Не прошло еще и часа, как я стала круглой сиротой. Слово «сирота» всегда звучало для меня как-то романтично. Я представляла себе сирот как маленьких девочек с чепцами и мальчиков в коротеньких изношенных штанишках. Что общего у этого слова со мной?
— Ты должна выбраться из Купола. На улицах чрезвычайное положение, и это твой шанс. Я знаю дорогу.
— А что с Квинном?
— Он сам сможет о себе позаботиться.
Я все еще не двигаюсь. Вместо этого смотрю на свои руки. Папа всегда говорил, что у меня мамины руки. Прекрасные, стройные руки, созданные, чтобы играть на пианино. Но они никогда не могли позволить себе этого.
— Беа, это не будет продолжаться долго, они могут выпустить газ вместо воздуха и это срубит всех нас. Они уже делали это много лет назад. И тогда будет слишком поздно, тогда тебе не поможет кислородный баллон, так как тебя сразу заметят. Так что у тебя не так много времени, — Олд Ватсон поднимает меня и толкает вперед себя из квартиры.
На улицах господствует чистый хаос. Из всех углов и закоулков стекаются Вторые в направлении первой зоны, всюду они собираются бунтующими группами, многие из них держат в руках самодельное оружие. И те, кто не двигаются вместе с потоком, встают на их пути и пытаются их сдержать. Родители вырывают детей из суматохи, а дети родителей.
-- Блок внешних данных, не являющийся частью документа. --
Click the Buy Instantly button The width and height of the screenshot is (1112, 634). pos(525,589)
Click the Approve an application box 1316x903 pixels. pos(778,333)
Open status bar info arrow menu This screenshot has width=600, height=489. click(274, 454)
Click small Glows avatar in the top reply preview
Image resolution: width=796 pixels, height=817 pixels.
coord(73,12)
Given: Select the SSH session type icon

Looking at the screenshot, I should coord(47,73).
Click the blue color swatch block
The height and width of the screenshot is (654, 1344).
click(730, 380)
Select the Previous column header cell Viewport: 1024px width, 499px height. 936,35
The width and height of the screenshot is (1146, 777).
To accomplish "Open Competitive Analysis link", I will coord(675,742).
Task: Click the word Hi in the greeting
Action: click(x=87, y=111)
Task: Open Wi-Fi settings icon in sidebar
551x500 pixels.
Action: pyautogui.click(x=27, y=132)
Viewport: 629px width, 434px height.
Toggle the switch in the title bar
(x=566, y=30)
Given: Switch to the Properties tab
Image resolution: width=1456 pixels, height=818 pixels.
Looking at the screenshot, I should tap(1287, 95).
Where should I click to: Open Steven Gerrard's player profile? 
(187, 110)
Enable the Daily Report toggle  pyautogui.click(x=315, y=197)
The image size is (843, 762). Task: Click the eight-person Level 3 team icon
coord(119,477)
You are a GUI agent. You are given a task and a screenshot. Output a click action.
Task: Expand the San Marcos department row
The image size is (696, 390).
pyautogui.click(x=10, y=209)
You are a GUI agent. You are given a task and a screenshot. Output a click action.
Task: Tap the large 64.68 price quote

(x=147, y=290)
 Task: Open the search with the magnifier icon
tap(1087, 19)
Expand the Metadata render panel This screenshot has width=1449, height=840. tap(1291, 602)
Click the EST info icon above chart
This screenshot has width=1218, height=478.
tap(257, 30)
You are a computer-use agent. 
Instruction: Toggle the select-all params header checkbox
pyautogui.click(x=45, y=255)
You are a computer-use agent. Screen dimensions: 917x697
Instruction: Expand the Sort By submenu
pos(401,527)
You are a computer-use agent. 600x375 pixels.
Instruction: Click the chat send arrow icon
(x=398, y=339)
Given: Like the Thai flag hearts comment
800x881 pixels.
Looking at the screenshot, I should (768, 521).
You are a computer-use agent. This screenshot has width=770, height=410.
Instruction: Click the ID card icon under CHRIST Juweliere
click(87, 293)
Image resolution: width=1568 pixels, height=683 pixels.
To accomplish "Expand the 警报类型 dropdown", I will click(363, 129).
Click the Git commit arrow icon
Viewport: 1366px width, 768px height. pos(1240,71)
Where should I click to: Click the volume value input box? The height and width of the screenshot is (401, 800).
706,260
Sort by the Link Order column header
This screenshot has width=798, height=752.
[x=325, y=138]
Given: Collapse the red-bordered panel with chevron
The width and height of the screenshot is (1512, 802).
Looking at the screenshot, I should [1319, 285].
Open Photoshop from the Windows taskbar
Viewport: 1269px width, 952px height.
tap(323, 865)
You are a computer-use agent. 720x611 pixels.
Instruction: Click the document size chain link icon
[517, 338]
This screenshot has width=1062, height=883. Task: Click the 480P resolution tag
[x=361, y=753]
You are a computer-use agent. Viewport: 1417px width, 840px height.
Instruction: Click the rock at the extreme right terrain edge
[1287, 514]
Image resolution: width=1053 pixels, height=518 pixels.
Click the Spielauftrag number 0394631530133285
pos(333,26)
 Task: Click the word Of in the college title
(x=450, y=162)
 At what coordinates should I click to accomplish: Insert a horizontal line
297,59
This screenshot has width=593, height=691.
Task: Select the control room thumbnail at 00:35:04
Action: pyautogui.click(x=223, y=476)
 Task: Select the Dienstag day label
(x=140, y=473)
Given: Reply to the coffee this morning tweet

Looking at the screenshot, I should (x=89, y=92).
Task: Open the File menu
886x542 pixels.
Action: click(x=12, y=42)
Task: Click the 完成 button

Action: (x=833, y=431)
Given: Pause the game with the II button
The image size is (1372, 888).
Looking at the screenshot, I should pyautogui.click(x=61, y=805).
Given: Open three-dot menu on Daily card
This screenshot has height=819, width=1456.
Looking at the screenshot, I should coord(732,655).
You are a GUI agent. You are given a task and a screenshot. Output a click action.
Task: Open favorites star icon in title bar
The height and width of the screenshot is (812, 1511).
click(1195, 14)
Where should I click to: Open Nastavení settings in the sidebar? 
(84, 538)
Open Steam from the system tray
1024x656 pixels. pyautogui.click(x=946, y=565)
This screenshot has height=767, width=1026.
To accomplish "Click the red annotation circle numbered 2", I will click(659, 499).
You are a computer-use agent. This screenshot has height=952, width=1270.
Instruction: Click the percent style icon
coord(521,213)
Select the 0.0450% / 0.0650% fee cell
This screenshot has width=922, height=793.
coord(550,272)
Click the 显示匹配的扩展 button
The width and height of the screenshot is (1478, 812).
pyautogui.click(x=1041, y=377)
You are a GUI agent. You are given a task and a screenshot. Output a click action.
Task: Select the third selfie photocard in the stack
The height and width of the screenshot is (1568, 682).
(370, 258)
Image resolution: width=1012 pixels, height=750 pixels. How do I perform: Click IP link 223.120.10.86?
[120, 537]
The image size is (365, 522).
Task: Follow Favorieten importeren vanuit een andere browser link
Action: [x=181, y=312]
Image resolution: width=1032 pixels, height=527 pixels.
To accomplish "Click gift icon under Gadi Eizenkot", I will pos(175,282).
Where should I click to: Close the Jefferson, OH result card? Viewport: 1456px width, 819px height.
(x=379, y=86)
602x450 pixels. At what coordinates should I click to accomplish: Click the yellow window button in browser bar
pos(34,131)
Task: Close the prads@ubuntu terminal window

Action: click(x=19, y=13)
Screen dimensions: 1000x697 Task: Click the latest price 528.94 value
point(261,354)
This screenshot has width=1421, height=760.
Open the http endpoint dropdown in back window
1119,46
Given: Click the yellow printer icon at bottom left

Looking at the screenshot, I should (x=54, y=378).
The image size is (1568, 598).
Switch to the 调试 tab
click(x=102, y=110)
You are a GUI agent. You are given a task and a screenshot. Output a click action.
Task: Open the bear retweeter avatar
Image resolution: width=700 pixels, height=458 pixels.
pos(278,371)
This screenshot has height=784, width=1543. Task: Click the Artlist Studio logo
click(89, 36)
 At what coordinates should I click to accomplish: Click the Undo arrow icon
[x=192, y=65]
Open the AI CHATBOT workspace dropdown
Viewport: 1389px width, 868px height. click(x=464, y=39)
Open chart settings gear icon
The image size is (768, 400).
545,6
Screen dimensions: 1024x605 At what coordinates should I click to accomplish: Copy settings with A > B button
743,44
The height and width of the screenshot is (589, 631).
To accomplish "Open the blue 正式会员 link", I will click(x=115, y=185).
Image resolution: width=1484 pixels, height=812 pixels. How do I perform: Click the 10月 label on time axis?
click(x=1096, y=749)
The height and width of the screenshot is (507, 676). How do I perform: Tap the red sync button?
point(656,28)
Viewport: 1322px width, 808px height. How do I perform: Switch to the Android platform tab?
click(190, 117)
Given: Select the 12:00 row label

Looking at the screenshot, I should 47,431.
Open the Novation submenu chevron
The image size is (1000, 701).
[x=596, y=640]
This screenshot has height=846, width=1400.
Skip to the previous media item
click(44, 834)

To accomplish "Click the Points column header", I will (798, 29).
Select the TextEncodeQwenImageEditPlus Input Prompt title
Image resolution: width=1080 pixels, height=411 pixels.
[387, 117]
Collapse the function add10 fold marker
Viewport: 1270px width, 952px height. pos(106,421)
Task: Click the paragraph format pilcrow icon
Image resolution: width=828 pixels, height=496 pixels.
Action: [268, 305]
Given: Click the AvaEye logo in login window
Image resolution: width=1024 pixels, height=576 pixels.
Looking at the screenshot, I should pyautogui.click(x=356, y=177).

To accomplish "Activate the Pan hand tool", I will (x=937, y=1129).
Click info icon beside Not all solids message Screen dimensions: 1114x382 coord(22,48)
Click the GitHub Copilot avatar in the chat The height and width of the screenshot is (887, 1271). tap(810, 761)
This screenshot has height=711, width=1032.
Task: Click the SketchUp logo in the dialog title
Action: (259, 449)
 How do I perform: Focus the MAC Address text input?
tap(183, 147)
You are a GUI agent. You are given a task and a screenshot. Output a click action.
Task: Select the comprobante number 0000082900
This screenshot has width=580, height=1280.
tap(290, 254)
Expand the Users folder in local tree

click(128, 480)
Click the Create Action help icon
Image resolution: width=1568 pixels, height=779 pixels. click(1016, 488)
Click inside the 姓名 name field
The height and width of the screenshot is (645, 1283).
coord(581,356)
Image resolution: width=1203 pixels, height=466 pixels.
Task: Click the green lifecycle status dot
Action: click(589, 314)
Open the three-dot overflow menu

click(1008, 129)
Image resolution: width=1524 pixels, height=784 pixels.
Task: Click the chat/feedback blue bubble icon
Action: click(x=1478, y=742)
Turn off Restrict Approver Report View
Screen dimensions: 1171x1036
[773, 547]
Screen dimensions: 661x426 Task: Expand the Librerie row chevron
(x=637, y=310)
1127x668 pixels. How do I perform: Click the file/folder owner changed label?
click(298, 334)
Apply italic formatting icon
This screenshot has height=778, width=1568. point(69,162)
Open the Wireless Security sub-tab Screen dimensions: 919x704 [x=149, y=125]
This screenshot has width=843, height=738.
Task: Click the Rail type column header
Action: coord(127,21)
— Здесь прямо, — Олд Ватсон прокладывает дорогу через толпу и тянет меня в темный переулок. Я следую за ним, но внезапно мои колени подкашиваются и я падаю. Вполне возможно, что они уже снизили поток кислорода и заменяют его на газ, так как я не могу больше дышать. И не только это, мое сердце замедляется и одна рука начинает дрожать.
— Я думаю у меня сердечный приступ, — пыхчу я. Олд Ватсон сразу опускается на колени рядом со мной и пытается поднять меня.
— Нет, это не сердечный приступ, а разбитое сердце. Это ощущается одинаково, я знаю, — объясняет он, пока старается все же поднять меня. — Давай уже, Беа, вставай. Твои родители хотели бы, чтобы ты жила!
Он продолжает и дальше уговаривать меня, я замечаю это, но совершенно не понимаю, что он говорит, так как боль в моей груди очень сильная и колкая, так что я не могу думать. Я ничего не слышу, но через некоторое время могу немного видеть. Я вижу свет в конце темного переулка. И вижу, что люди бегут мимо. Все бегут. Все жители зоны 3 бегут.